The Bank of England’s communications were interpreted by markets as a dovish pivot last week, and gilt yields ended the week down nearly 30bps. The strikes may have added to the gloomy sentiment, and sterling ended the week down against every G10 currency, save the Norwegian krone. We think that investors may be overreacting to this ‘dovish pivot’, since the Bank of England’s views have proven quite erratic over this tightening cycle. Core inflation in the UK has yet to show any sign of easing, and growth prospects were revised higher once again. At any rate, incoming inflation data will be even more important than before. No such data is on the docket this week, so the focus will instead be on MPC speakers and the provisional numbers for fourth-quarter GDP growth.
The Eurozone seems to have avoided a recession in the last quarter of 2022. The ECB acknowledged as much by hiking rates 50bps, as expected. We were a bit puzzled by the market’s interpretation of last week’s meeting, which was perceived as dovish by investors. Another jumbo hike was telegraphed for the March meeting, and Lagarde made repeated references to the resilience of core inflation, an issue that we have been highlighting for some time. At any rate, as elsewhere, the key in the coming months will be upcoming Euro Area inflation prints. We note that this week’s January report brought yet another upward surprise, with core inflation remaining at the all-time high of 5.2%.

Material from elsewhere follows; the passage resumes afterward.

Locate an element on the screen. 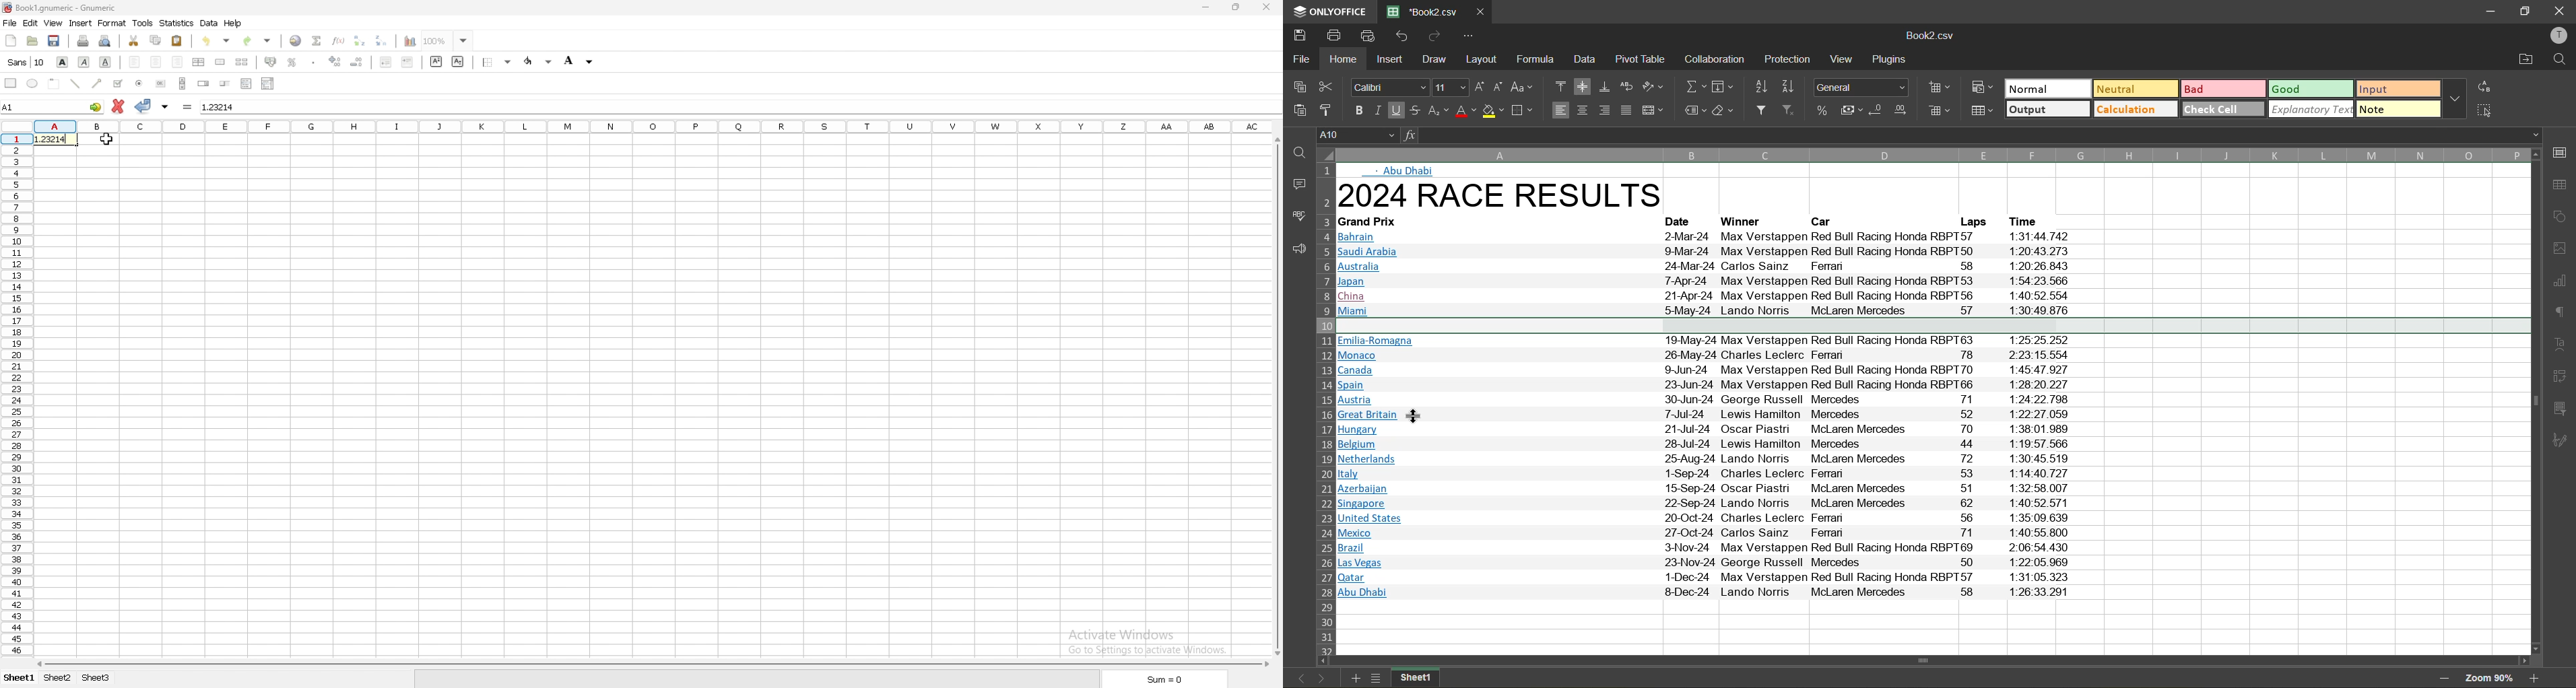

Chair Powell’s press conference after the FOMC meeting was interpreted as dovish, but the strong data out on Friday quickly rendered such disquisitions obsolete. The US jobs market appears to be actually accelerating. In addition to Friday’s blockbuster job creation and unemployment numbers, record high job openings and record low jobless claims indicate that it has, if anything, become tighter despite the significant rate hikes by the Federal Reserve. ISM business sentiment numbers also rose sharply to levels consistent with boom conditions. Rates actually ended the week higher in the US, and the dollar’s retreat seems to have stopped for now. As elsewhere, we think that the next inflation numbers will be far more important than overinterpreting central bank communications.